Filinota dictyota

Scientific classification
- Domain: Eukaryota
- Kingdom: Animalia
- Phylum: Arthropoda
- Class: Insecta
- Order: Lepidoptera
- Family: Depressariidae
- Genus: Filinota
- Species: F. dictyota
- Binomial name: Filinota dictyota (Walsingham, 1912)
- Synonyms: Mnesichara dictyota Walsingham, 1912;

= Filinota dictyota =

- Authority: (Walsingham, 1912)
- Synonyms: Mnesichara dictyota Walsingham, 1912

Species of moth

Filinota dictyota is a moth in the family Depressariidae. It was described by Thomas de Grey in 1912. It is found in Guatemala.

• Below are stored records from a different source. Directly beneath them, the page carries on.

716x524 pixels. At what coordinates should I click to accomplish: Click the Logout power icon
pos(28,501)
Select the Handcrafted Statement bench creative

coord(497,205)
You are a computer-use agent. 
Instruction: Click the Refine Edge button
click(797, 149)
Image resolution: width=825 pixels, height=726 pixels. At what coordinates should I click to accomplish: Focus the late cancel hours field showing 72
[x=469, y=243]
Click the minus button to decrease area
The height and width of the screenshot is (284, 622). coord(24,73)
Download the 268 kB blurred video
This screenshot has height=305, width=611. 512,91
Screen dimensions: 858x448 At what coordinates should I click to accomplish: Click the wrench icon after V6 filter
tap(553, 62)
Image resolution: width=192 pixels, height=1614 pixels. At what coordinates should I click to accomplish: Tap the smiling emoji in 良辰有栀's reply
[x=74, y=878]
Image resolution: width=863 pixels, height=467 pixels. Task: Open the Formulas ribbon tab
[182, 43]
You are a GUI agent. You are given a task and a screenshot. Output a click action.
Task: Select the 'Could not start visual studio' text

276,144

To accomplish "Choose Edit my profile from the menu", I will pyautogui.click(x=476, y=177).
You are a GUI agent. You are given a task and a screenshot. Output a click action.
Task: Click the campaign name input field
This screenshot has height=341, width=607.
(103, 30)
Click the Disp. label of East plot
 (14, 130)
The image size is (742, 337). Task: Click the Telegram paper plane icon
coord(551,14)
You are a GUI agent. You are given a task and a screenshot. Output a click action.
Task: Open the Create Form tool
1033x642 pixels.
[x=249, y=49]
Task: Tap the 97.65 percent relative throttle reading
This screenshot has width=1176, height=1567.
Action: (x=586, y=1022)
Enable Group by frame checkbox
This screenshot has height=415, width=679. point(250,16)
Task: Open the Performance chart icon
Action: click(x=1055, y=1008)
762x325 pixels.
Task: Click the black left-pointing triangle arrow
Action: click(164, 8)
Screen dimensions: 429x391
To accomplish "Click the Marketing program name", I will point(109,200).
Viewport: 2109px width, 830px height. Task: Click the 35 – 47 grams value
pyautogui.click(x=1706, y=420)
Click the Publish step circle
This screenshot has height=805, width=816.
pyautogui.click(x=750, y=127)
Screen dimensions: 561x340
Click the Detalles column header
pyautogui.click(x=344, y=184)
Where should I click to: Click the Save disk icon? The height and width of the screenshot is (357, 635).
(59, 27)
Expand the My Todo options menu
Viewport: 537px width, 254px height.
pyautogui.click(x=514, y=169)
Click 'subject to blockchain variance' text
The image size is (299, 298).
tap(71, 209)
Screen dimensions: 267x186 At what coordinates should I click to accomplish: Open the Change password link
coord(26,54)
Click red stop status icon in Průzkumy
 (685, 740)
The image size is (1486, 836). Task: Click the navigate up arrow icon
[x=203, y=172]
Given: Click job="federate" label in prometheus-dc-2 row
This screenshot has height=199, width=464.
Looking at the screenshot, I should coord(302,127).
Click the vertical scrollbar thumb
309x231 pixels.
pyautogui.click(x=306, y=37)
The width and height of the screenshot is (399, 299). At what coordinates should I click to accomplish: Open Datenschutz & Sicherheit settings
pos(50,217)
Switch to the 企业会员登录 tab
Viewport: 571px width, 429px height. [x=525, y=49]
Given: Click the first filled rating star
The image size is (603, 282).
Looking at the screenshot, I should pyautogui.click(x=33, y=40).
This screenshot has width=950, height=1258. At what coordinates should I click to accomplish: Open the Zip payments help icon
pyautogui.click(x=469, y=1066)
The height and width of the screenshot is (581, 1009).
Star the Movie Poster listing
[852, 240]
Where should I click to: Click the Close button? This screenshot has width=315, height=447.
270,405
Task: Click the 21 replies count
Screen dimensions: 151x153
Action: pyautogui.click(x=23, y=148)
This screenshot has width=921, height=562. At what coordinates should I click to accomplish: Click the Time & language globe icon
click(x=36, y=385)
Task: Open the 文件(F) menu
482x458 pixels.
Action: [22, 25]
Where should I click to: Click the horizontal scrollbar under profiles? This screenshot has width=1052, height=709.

The wingspan is about 24 mm. The forewings are bright yellow, streaked throughout longitudinally and obliquely with bright rosy red, narrowly margined around the apex and termen with yellowish brown, which is continued along the costa to the middle, then expanding and diverging obliquely to the dorsum at one-fourth, along which it is produced to the base. In crossing the cell this band is somewhat dilated into the form of a quadrate patch, resting on the middle of the fold and sending off a short branch from its inner and upper angle to the costa at one-third, where it is somewhat dilated, but does not reach the base. A small kidney-shaped ocellate patch of yellowish brown lies at the end of the
cell, emitting a short branch to the tornus, and a small tooth-shaped projection is emitted from the dark costal shade at the commencement of the costal cilia. The hindwings are yellowish white, with a slightly iridescent pinkish glow.